Gallamore, 31, looked vastly different from his mug shots taken a decade ago as he lay on the death chamber gurney. With his head shaved and sporting a goatee, Gallamore declined to make a last statement before the lethal dose of chemicals was started at 6:07 p.m. He snorted and gasped twice as the dose took effect and was pronounced dead at 6:14 p.m.
In written final statement, Gallamore — who was described by Texas Department of Criminal Justice officials as “very emotional” and “remorseful” — apologized to the family of Clayton and Julianna Kenney and Mrs. Kenney’s daughter, Adrienne Arnot, who he beat to death with a tire iron on the night of March 29, 1992.
“I would like to apologize and say I’m sorry, but words seem so hollow and cheap,” he wrote. “Their death should not have happened, but it did. I’m so sorry that all of this took place.” Gallamore also wrote that his “heart had grown” with the knowledge the victims’ relatives had forgiven him. “Thank you. You have given me more hope than I have had in a long time,” he stated. “If I could change things I would, not for my sake but for all those who have loved me over the years and for those who have forgiven me.”

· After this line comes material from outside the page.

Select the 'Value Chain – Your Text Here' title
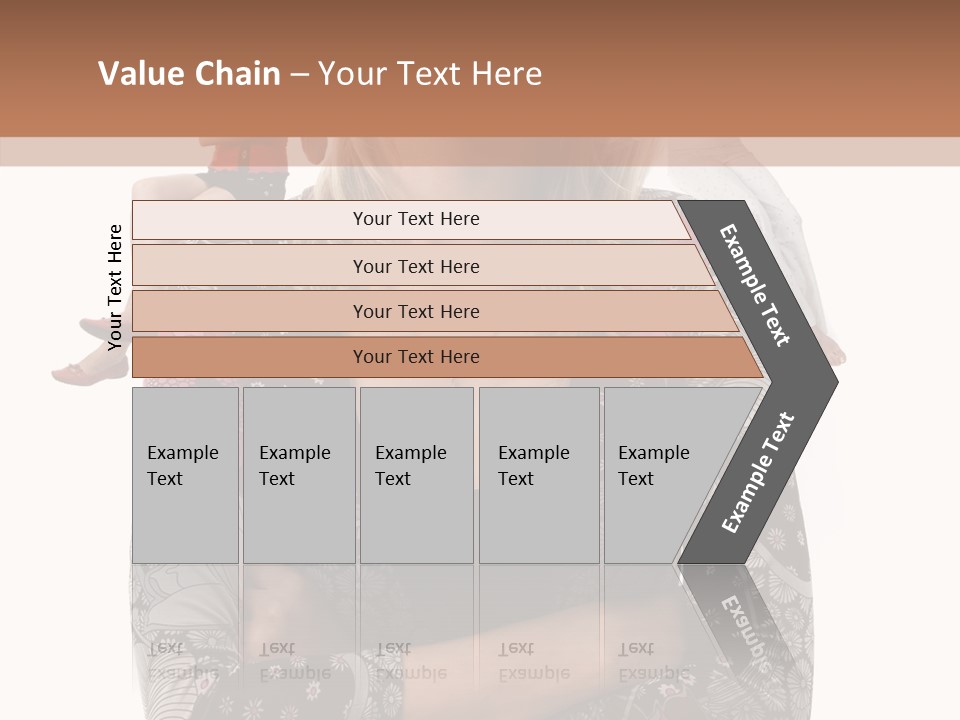Image resolution: width=960 pixels, height=720 pixels. [320, 73]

Kristin Huffman, Arnot’s cousin and Julianna Kenney’s niece, witnessed the execution and said her family had indeed forgiven Gallamore. “We all believe Jesus died for us and died for him,” she said after the execution. “We forgave him. He’s been reconciled with God now, and you can’t ask for any more than that.”
Kerr County Sheriff Rusty Hierholzer, who worked on the case, said he thought of the murder and the ensuing investigation as Gallamore’s sentence was carried out. “I came mainly to support the family, but yes, when it came back up, you do relive it,” he said. “It’s a crime you could never forget.”
Gallamore and his accomplice James John Steiner, were on a two-week-long drug binge when they forced their way past Arnot and into the Kinney household on March 29, 1992. Armed with the tire iron and a large cedar tree branch, the two attacked Arnot and 83-year-old Clayton Kinney and beat the two severely in the living room. Gallamore then grabbed a knife from the kitchen and stabbed the two several times, making sure they were dead.
Gallamore then attacked Julianna Kenney, who was paralyzed and restricted to a wheelchair. Gallamore stabbed her several times and struck her with a blunt object, believed to be the tire iron, with such force that it opened a seven-inch long gash in her skull.
Gallamore and Steiner stole some belongings from the Kenney house and fled, using the proceeds from their robbery to buy more drugs. The two were then able to make good their escape for nearly 18 months, until Gallamore was arrested in Chicago. He was sentenced to death by a jury in Comal County — where the trial was moved on a change of venue — in 1994.
In spite of the brutality of the killings, Hierholzer said he was pleased that Gallamore had been granted forgiveness. “Seeing this statement now, that he’s acknowledged he’s sorry, I’m pleased that he’s been forgiven,” he said. “We have some sadness that (the Kenneys and Arnot) were killed in a horrific way, but my heart goes out to Gallamore’s family,” Huffman said. “They’ve lost a son, a loved one, and we know what that feels like.”